How to handle complex coldfusion project?

Hi, I’m trying to wrap my head around a complex Coldfusion project I want to automate.

The project is made of a huge number of sub-modules, which have to be checked out from CVS and “restructured” in the final structure for deployment.

.
├── build
│   └── target
│       └── customer_1
│           ├── customer_1_web
│           │   ├── client
│           │   └── core
│           └── customer_1_cflib
│               ├── module_1_1
│               ├── module_1_2
│               ├── module_1_3
│               ├── module_2_1
│               └── module_2_2
└── src
    ├── customer_1
    │   ├── group_1
    │   │   ├── module_1_1
    │   │   ├── module_1_2
    │   │   └── module_1_3
    │   └── group_2
    │       ├── module_2_1
    │       └── module_2_2
    └── customer_2
        ├── group_1
        │   ├── module_1_1
        │   ├── module_1_2
        │   └── module_1_3
        └── group_3
            └── module_3_1

Here an example of the structure I’m trying to manage. Consider that “customers” can potentially be 200, and each “customer” can have a different version of the about 50 modules available.

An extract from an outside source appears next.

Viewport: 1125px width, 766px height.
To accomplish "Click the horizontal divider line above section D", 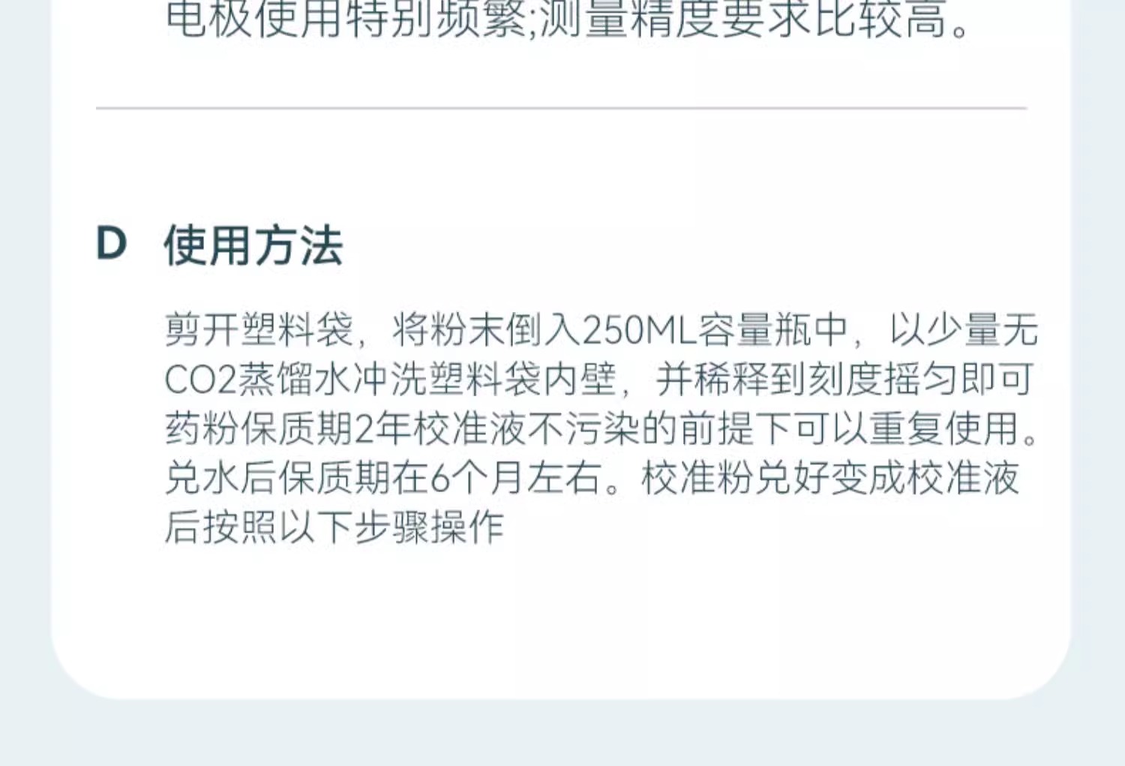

What I need is to have the “customers” in the src folder to be “managed” and be assembled as in the tree visible in the build/target folder.

But, it does not seems ideal to me, for example because keeping everything in the same bucket would result in a very huge project.

So, I’m thinking about how I can change my gradle project structure and split things up.

What I’m thinking about is to invert the concept, so I don’t have a single project with all my customers, but a different project for each one, and transfer all the “knowledge” about my modules in a configurable plugin,
so that I can create a build and say:

“For this customer you need this modules, with this versions.”

Also, I’d make every module a gradle subproject, so that each one will know how to assemble itself.

In the end I’ll have a gazilion projects, but probably everything should be more sane and manageable.

Does it make sense, or you have some better idea?